With a deadline looming to shore up its financing, officials with the Charlotte Knights say theyre working feverishly to sign deals for its planned minor-league baseball stadium in Third Ward.
Team officials wont say how much has been raised so far. But General Manager Dan Rajkowski said the effort received a major boost this week after the Charlotte City Council approved an $8 million subsidy toward the project.
The city wont pay the money upfront, though officials have said the subsidy could act as collateral while the team lines up its financing.
Rajkowski said the team is continuing to talk with local lending institutions about the ballpark. Meanwhile, it also is seeking long-term founding-level sponsors whose money would go to pay off debt for the stadium.
There are so many different tiers to putting this package together, Rajkowski said.

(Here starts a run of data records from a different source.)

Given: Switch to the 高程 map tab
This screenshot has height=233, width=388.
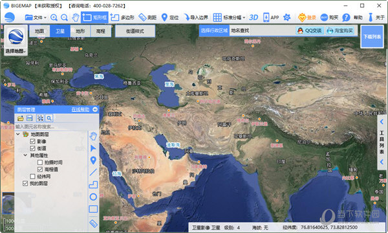Looking at the screenshot, I should click(100, 31).
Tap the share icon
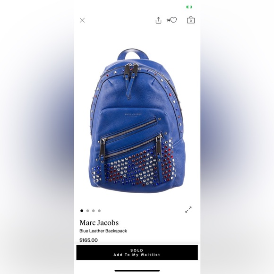The height and width of the screenshot is (274, 274). [x=158, y=20]
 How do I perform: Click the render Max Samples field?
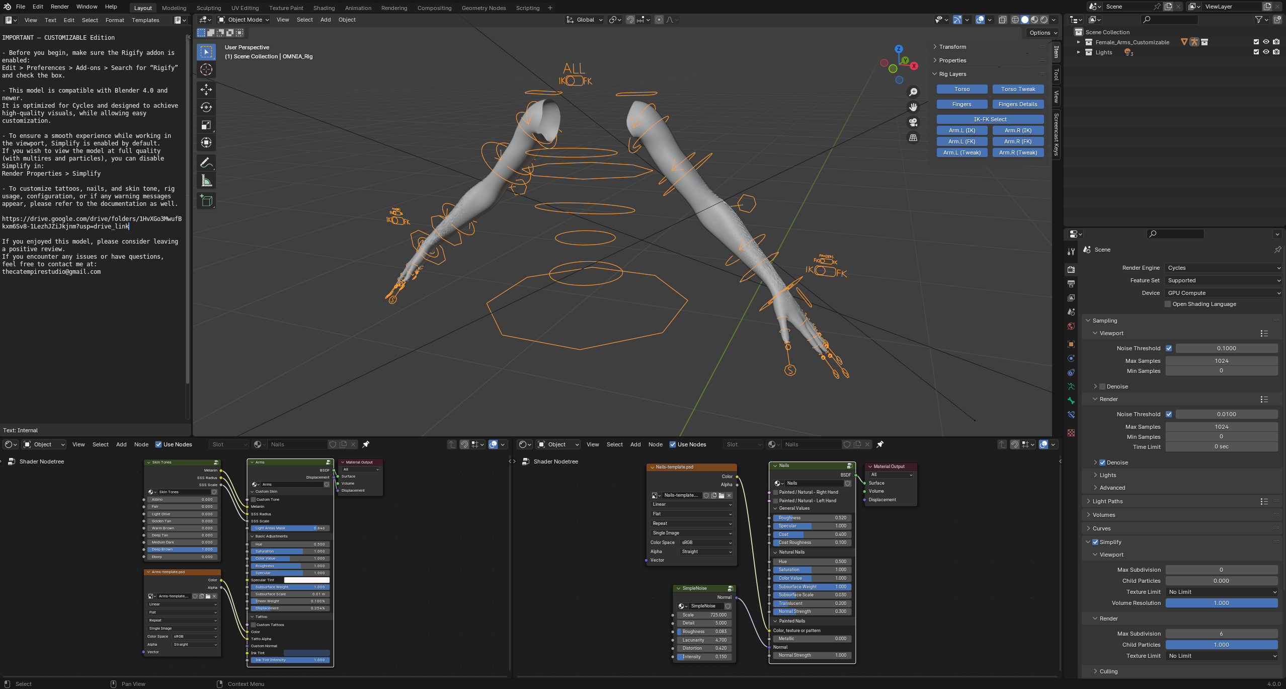click(x=1221, y=427)
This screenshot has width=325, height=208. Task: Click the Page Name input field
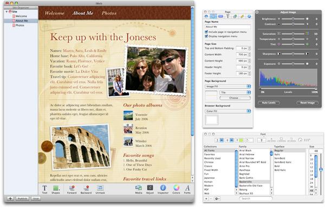pyautogui.click(x=228, y=26)
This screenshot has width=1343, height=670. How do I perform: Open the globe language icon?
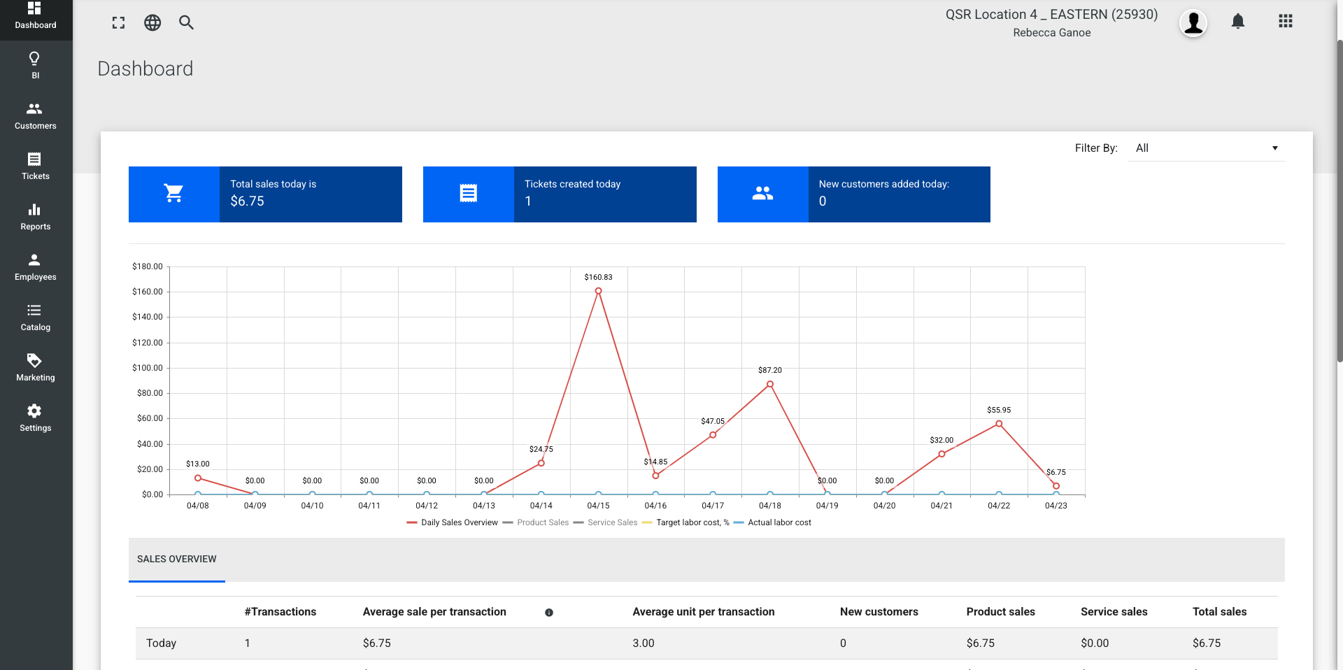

But every day we get one step closer to it .
The team is working against a June 30 deadline to submit a financing plan for the ballpark to Mecklenburg County. If all goes as planned, the team would play uptown in 2014.The new ball park is set to be built on about 8 acres of land between South Graham, West Fourth and South Mint streets and Martin Luther King Jr. Boulevard.
It originally was supposed to be completed last fall, but county commissioners agreed to extend its lease if the team met certain benchmarks. Among them was the deadline for the financial plan.
The lease does not specify what needs to be part of that plan. But county General Manager Bobbie Shields said he will talk with the Knights about what type of information they plan to submit.
Shields said county staff then will determine whether the information is adequate, and likely share the information with commissioners at their July 3 meeting.
The Knights have previously announced two sponsors: BB&T has purchased the naming rights for the stadium, and Piedmont Natural Gas is a founding sponsor.
Return to its namesake
The Knights, a Class AAA affiliate of the Chicago White Sox, currently play just over the state line in Fort Mill.
The team has eyed a return to Charlotte for years, with the latest effort gaining steam in 2006. But the project stalled because of the economy and lawsuits filed by an attorney who wants a major-league team in the city.
Under its lease with the county, the Knights are required to start construction of the ballpark by October.
The move to Charlotte means officials in York County, S.C., must decide what to do with the Fort Mill stadium. York County owns about 35 acres in the area, including the ballpark.
York County Manager Jim Baker said the team has received many ideas about how to use the property, including keeping it as a sports site or turning it to commercial property. Selling the property could be a financial boom for the county, which would receive money not only from the land but from any structures built on it.
Weve got numerous ideas, Baker said. Its just a question of trying to pick whats ... going to be the best for York County.